Вопрос о компенсации землевладельцу еще не был решен, и археологи постарались проложить первый разведочный шурф в обход деревьев. Им повезло: они сразу вышли на дворец Нестора, притом на помещение, которое назвали «Архивным залом». Пожалуй, это была важнейшая находка всей экспедиции. В первый же день, 4 апреля 1939 года, Блеген и его люди раскопали пять образцов дворцовых бухгалтерских книг — глиняные плитки с микенскими текстами, выполненными линейным письмом Б. Расшифровка этих текстов изменила все бытовавшие представления о придворной жизни во времена Улисса. Систематическое изучение находок Блегена пришлось отложить до конца Второй мировой войны, зато, когда его провели, выявилось подлинное устройство общества, которое Гомер, отделенный от описанных им событий шестью веками, пытался изобразить, пользуясь дошедшими до него рассказами. Плитки с линейным письмом Б из «Пилоса песчаного» явились источником подлинных сведений о мире Улисса; в этом смысле профессор из Цинциннати и его коллеги узнали о царе Несторе больше, чем было известно самому Гомеру.

Примечательно, сколь точно некоторые детали в «Одиссее» совпадали о тем, что выявило великое открытие Блегена. Берег «Пилоса песчаного», к которому пристала двадцативесельная галера Телемаха, — это либо белая дуга песчаного пляжа у нынешней бухты Оксбелли, либо край заиленной лагуны сразу за бухтой. Телемах застал Нестора и его подданных на берегу, когда те приносили черных быков в жертву богу морей Посейдону. На девяти скамьях (опять эта подозрительная цифра) сидело по пятисот человек, и перед каждой скамьей было девять быков. Жертвоприношение только что свершилось, и пилийцы жарили мясо, предвкушая обильную трапезу, когда появился корабль Телемаха и команда, взяв парус на гитовы, ступила на землю. Сын Нестора, Писистрат, встретил странников и пригласил их занять места для почетных гостей. Телемах учтиво объяснил Нестору, что он — сын Улисса и надеется узнать что-нибудь об отце.

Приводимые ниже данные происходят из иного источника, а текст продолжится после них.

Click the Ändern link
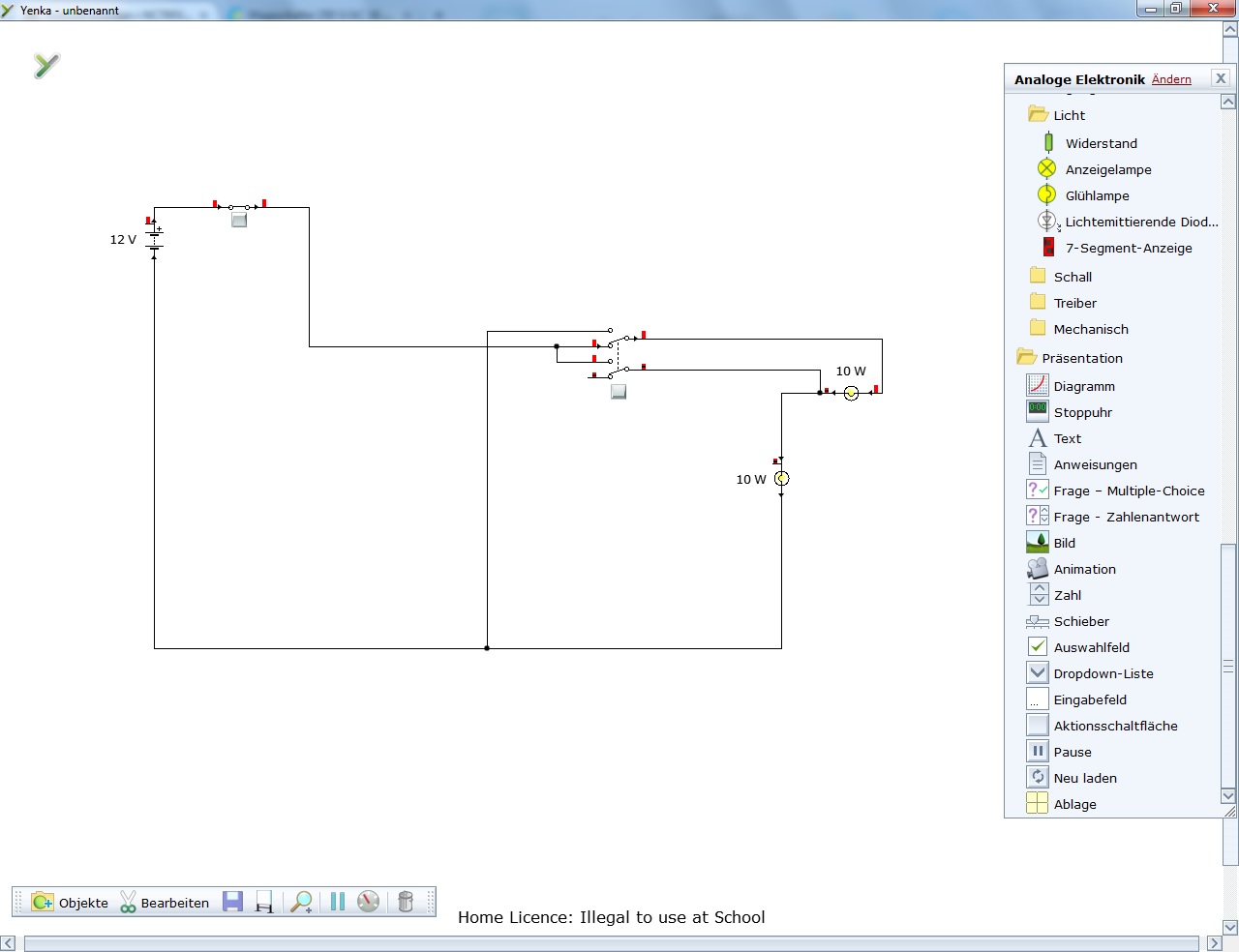This screenshot has height=952, width=1239. [x=1171, y=79]
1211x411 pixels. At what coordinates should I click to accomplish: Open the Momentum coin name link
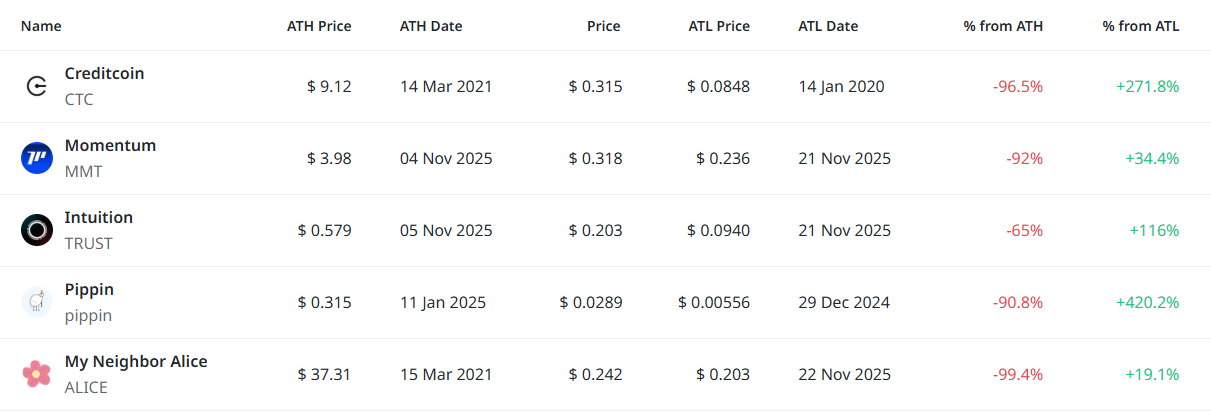110,146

Здесь же, на берегу, Нестор поведал Телемаху, что после взятия Трои Менелай и Агамемнон повздорили, греческий флот разделился на две части, а Улисс откололся от всех со своими двенадцатью кораблями, и с тех пор его никто не видел. Корабли самого Нестора, вместе с отрядом царя Менелая, благополучно пересекли просторы Эгейского моря. Нестор затем продолжал путь прямо в Пилос, пользуясь попутным ветром, который ни разу ему не изменил. Он слышал, что отряды с Крита, из Мелибеи и Фессалии также благополучно вернулись домой. Что же до Агамемнона, то он по возвращении в Микены был убит возлюбленным своей жены, а царь Менелай — с ним Нестор расстался у мыса Сунион — был настигнут у Малеи бурей, отбросившей половину его кораблей к Криту. Остальные суда пристали к берегу в Египте, и после долгих скитаний «между народов иного языка» Менелай недавно вернулся в свой дворец в Спарте. Возможно, предположил Нестор, Менелай во время своих странствий что-то слышал об Улиссе; и правитель Пилоса посоветовал Телемаху посетить царя Спарты. Для этого он предоставил ему колесницу и назначил в провожатые Писистрата, чтобы тот представил Телемаха Менелаю. Пока же гостю было предложено остаться на ночлег во дворце, ибо, сказал Нестор: «Можно ль, чтоб сын столь великого мужа, чтоб сын Одиссеев выбрал себе корабельную палубу спальней, пока я жив и мои сыновья обитают со мной под одной кровлей, чтоб всех, кто пожалует к нам, угощать дружелюбно?» С этими словами царь пошел «впереди сыновей и зятьев благородных в дом свой, богато украшенный».

Дорога, по которой они шли, очевидно, поднималась по крутым склонам к ровной площадке среди оливковых деревьев, где три тысячи лет спустя Блеген производил свои раскопки. Здесь предшественники Нестора построили дворец, избрав место более безопасное, нежели казавшийся весьма подходящим для царской резиденции мыс, где потерпел неудачу в своих поисках Шлиман. Приведя молодого гостя в свой дом, Нестор вручил ему кубок с выдержанным вином, как говорит Гомер, «чрез одиннадцать лет налитым ключницей, снявшей впервые с заветной той амфоры кровлю». После того «каждый к себе возвратился, о ложе и сне помышляя». Сам Нестор удалился «во внутренний царского дома покой», указав Телемаху «в звонко-пространном покое кровать… прорезную». Встав на другое утро с постели, царь сел на белой мраморной скамье перед высокой дверью дворца, где происходил дневной прием. Вызвав своих шестерых сыновей, он послал одного из них на берег за членами команда Телемаха. Другому сыну царь сказал, чтобы он отправился в поле и велел пастуху пригнать ко дворцу телку. Третий сын должен был сходить за золотых дел мастером Лаэркосом, чтобы тот пришел со своим инструментом и оковал золотом рога телки, предназначенной для жертвоприношения. Тем временем придворным надлежало приготовить все для пира — принести дрова и воду, расставить стулья.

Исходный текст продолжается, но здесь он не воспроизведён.